Konzentrieren soll sich der Ausschuss auf den Zeitraum zwischen dem 29.
Februar 2020 (als Donald Trump den Taliban in einem Abkommen auf eigene
Faust den Abzug der US-Truppen zusagte) und dem 30. September 2021 (als das
Mandat der deutschen Evakuierungsmission offiziell auslief). Nicht
abgedeckt sind somit Auseinandersetzungen nicht anerkannter Ortskräfte mit
deutschen Behörden, die sich bis heute hinziehen – so wie etwa im Fall der
Verwandten von Sabur M.
Nach Ansicht von Ampel-Abgeordneten war die Einschränkung nötig, um den
Rahmen eines U-Ausschusses nicht zu sprengen.

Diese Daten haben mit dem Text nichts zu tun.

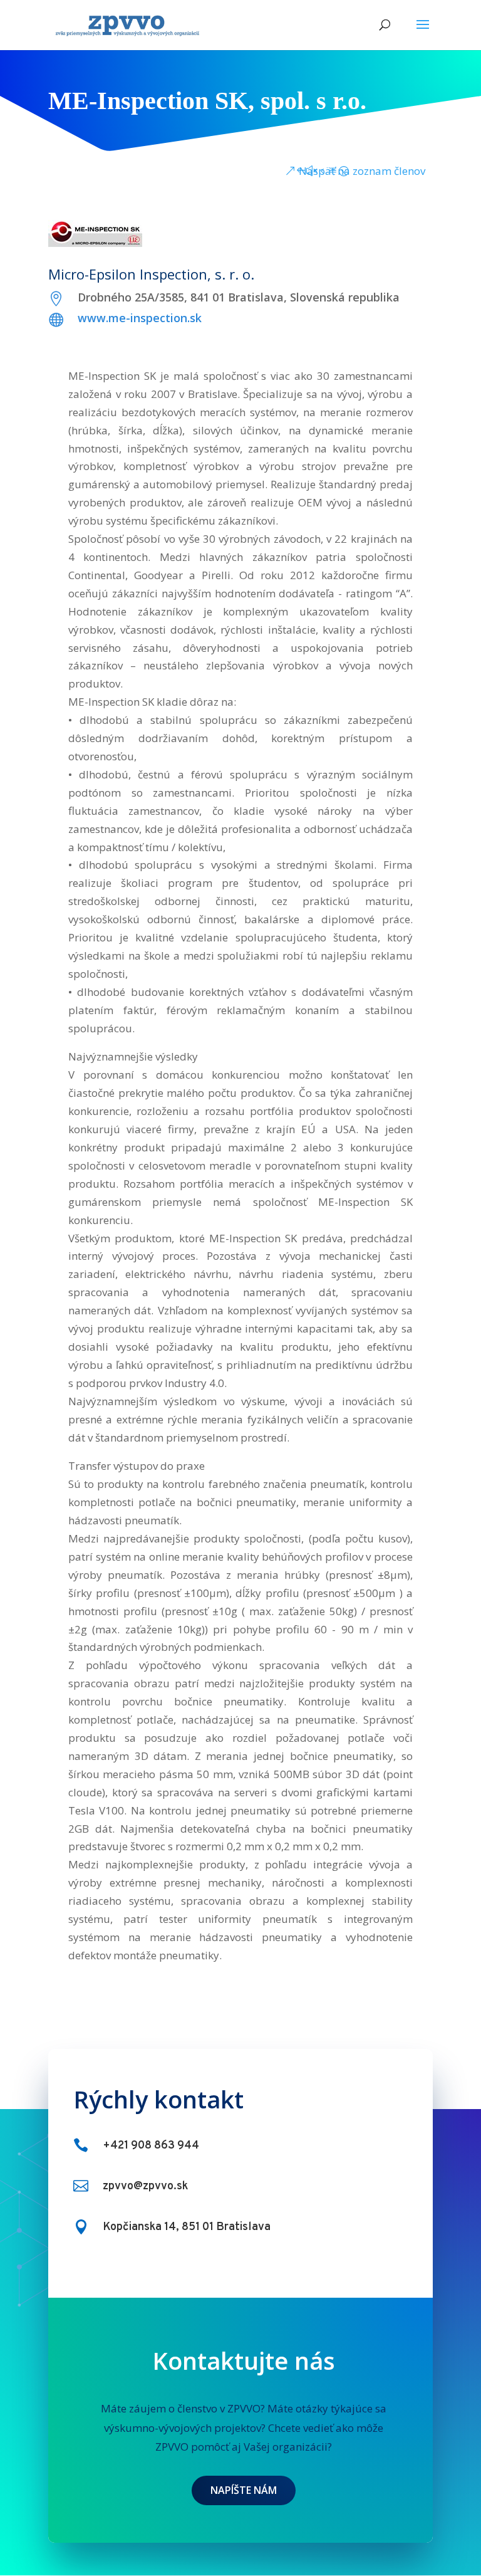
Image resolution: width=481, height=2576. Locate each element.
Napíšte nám (243, 2490)
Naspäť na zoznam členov (362, 171)
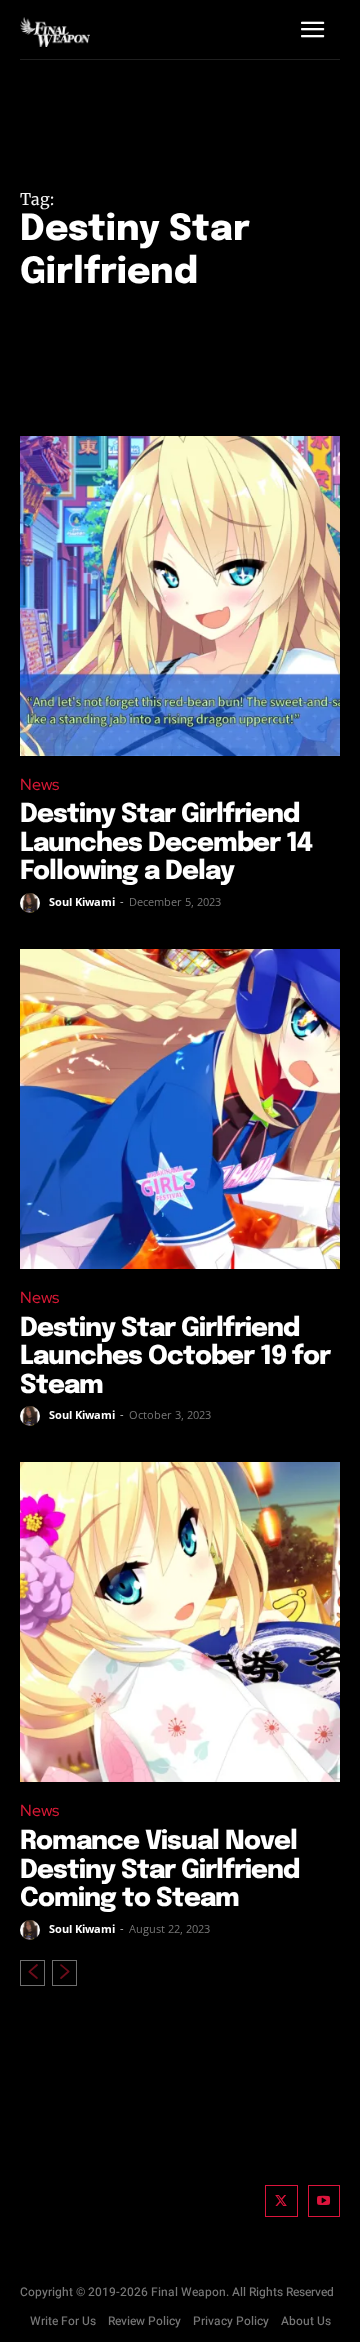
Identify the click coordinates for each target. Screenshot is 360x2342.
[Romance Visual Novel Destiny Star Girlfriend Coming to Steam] (180, 1622)
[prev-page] (32, 1973)
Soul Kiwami (82, 901)
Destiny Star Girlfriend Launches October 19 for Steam (175, 1357)
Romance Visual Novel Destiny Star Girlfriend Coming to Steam (159, 1870)
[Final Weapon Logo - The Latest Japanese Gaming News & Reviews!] (55, 31)
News (39, 784)
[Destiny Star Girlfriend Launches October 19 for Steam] (180, 1109)
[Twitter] (281, 2201)
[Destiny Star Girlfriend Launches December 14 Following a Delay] (180, 596)
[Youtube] (324, 2201)
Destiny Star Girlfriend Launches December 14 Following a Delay (166, 843)
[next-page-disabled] (64, 1973)
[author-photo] (33, 903)
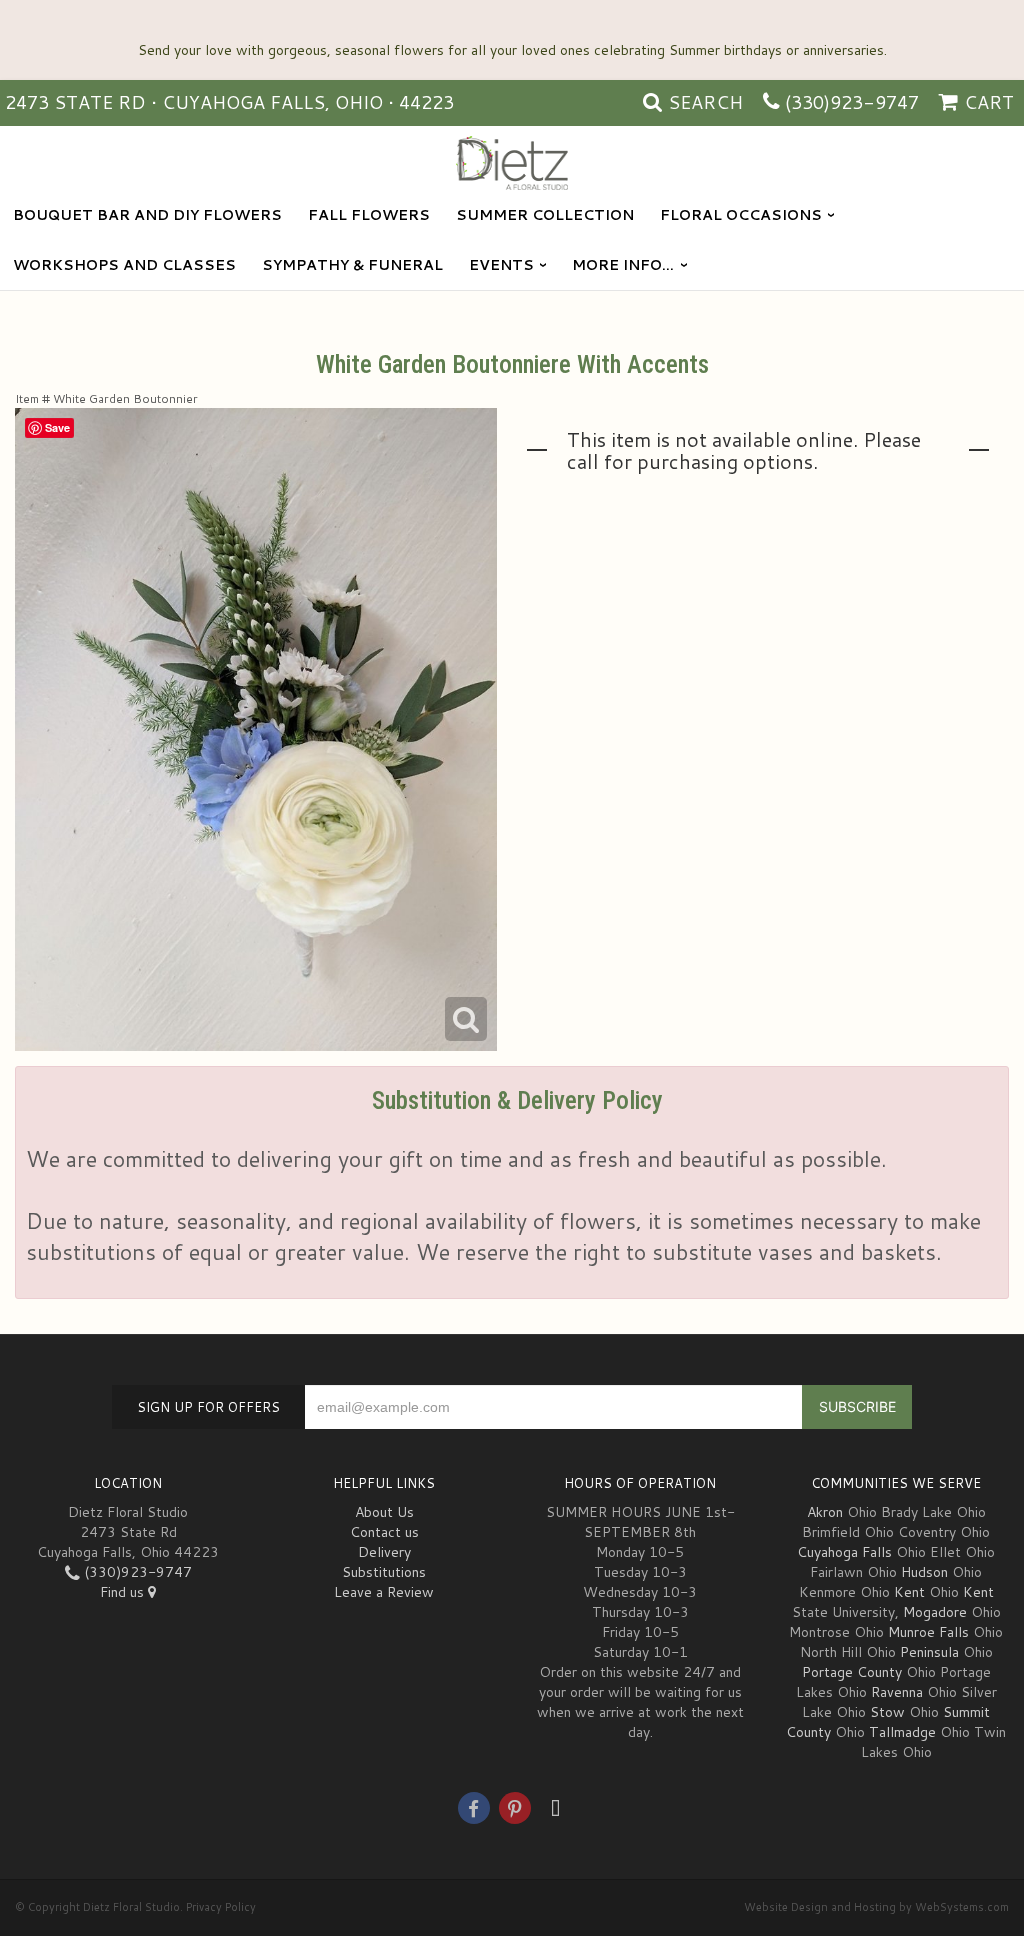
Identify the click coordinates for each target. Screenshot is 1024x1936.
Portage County (852, 1672)
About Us (384, 1512)
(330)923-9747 (852, 102)
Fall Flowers (369, 215)
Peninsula (929, 1652)
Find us (124, 1592)
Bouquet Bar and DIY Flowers (147, 215)
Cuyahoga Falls (844, 1552)
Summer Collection (545, 215)
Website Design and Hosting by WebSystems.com (876, 1907)
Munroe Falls (928, 1632)
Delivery (384, 1552)
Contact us (384, 1532)
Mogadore (935, 1612)
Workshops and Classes (124, 265)
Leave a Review (384, 1592)
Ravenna (897, 1692)
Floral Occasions (741, 215)
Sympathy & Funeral (352, 265)
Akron (825, 1512)
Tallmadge (902, 1732)
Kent (909, 1592)
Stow (887, 1712)
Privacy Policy (221, 1907)
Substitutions (384, 1572)
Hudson (924, 1572)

Laut Ralf Stegner (SPD), der
das Gremium leiten soll, wird die aktuelle Dimension des Themas trotzdem
nicht untergehen. „Wir haben es nicht mit einem abgeschlossenen Vorgang zu
tun. Es gibt Betroffene, die noch heute in großer Bedrängnis sind“, sagt
er. „Ich bin mir sicher, dass wir der Frage sachgerecht nachgehen und dass
uns die Akten und Zeugenbefragungen auch über den Untersuchungszeitraum
hinaus Erkenntnisse liefern werden.“
In den Augen der Linkspartei ist dagegen nicht nur der Zeitraum, sondern
auch der Untersuchungsauftrag zu eng gefasst. „Es ist der verbrecherische,
20 Jahre lange Krieg der Nato in Afghanistan, der nach einer
parlamentarischen Untersuchung verlangt“, sagt die Abgeordnete Sevim
Dağdelen. „Die enormen Kosten des Krieges mit laut Uppsala Conflict Data
Program über 200.000 getöteten Afghanen und Millionen Flüchtlingen dürfen
nicht unter den Tisch gekehrt werden, die unzähligen Drohnenmorde und
anderen Kriegsverbrechen gerade auch engster Verbündeter rufen geradezu
nach Aufklärung.“ Das sei der Bundestag den Menschen in Afghanistan, den
Opfern des Krieges und den zu Tode gekommenen Bundeswehrsoldaten schuldig.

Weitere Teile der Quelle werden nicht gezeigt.